Goal of the exercise – Each line of the entries that mentions the string "with" needs to be reported.
*** Records supplied ***
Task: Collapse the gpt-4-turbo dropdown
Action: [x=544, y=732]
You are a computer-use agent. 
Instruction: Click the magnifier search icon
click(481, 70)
*** End of Records supplied ***
*** Records supplied ***
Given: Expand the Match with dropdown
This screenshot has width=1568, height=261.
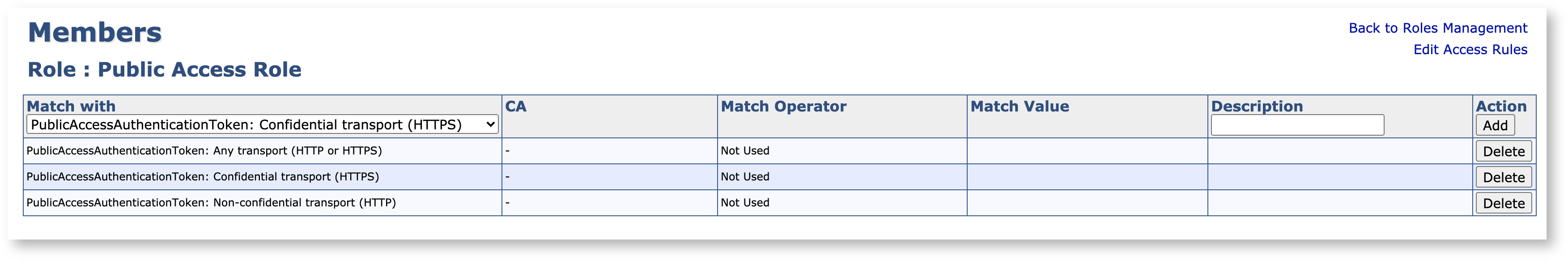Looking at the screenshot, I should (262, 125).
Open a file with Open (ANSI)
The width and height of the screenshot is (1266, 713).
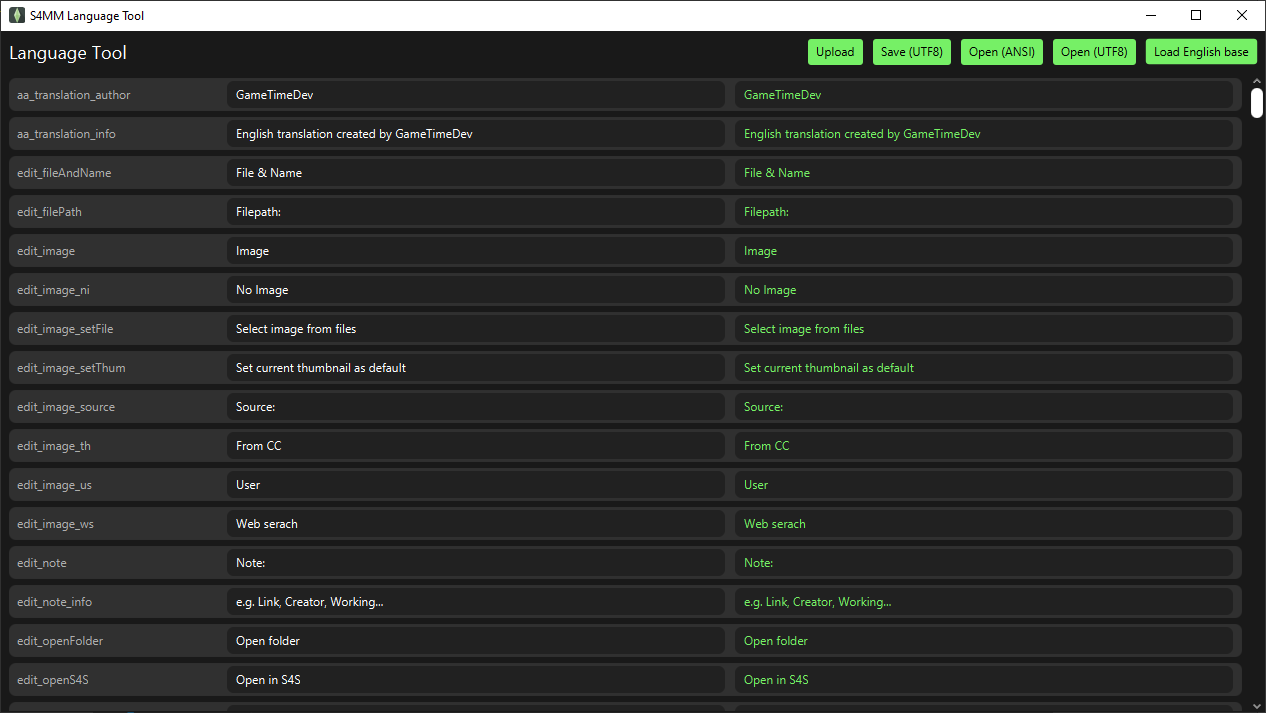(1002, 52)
*** End of Records supplied ***
Answer space –
Given: Expand the Match with dropdown
Open a file with Open (ANSI)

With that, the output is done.